We are a research team conducting a study collecting subject's SensorKit speech data, and we've encountered some questions we couldn't resolve ourselves or by looking up the online SensorKit documentation:
Microphone Activation: In general, how is the microphone being turned on to capture a speech session? And how was each session determined to be an independent session?
Negative Values: In the speech classification data, there are entries where some of the start and end values are negative (see screenshot below). How should we interpret and handle these values?
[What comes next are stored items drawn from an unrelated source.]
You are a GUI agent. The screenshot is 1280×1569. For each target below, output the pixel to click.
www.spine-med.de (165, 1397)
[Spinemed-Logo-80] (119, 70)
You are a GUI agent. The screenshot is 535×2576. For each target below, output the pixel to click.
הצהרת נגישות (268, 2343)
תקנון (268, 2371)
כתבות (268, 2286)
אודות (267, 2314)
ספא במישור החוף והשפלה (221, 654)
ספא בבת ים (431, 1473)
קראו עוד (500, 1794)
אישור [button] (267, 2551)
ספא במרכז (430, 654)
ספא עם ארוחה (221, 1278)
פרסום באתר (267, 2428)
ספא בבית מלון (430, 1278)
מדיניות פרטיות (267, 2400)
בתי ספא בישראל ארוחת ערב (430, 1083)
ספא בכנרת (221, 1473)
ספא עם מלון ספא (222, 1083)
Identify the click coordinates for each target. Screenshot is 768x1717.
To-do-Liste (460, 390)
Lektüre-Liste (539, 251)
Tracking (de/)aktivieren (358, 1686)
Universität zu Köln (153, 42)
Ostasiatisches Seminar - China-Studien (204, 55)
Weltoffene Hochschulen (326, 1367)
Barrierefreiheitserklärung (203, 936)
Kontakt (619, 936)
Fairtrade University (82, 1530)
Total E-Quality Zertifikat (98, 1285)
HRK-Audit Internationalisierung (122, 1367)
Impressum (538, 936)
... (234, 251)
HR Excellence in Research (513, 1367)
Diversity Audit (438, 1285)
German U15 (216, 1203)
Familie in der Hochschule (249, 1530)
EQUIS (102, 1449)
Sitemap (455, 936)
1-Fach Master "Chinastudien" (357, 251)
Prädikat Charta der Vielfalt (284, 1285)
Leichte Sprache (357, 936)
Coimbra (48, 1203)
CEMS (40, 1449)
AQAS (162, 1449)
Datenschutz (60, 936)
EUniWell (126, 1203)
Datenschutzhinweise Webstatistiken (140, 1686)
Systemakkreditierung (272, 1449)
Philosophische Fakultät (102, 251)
Is it safe to filter them out?
Duplicated sessions: From the same screenshot you can see there are multiple session identifiers linked to the same subject with the same timestamp - what does this represent?
Another Negative Values: The same question for speech recognition data's average pause duration, what does the -1 mean and should we remove them as well?
(Note that these screenshot got rid of subject IDs for privacy purposes but each screenshot was from one subject.)
We greatly appreciate your time and help.
Let me try to clarify some of this:
Microphone Activation:
Q: how is the microphone being turned on to capture a speech session?
A: Speech Metrics are collected when the user has already engaged the microphone - through a Siri utterance or through telephony (a VoIP app, the Phone app, FaceTime). SensorKit does not manipulate the microphone itself
Q: how is each session determined to be an independent session?
A: each session mainly marks a Siri utterance or a phone call. But changing system conditions with the audio subsystem during a session (a long phone call where the user starts a call, switches to a Bluetooth headset, and perhaps connects to a car audio, for example) may change session ids.
Negative Values:
Q: In the speech classification data, there are entries where some of the start and end values are negative
A: this is not expected behavior, and we would need to see what exactly is being sent to your app.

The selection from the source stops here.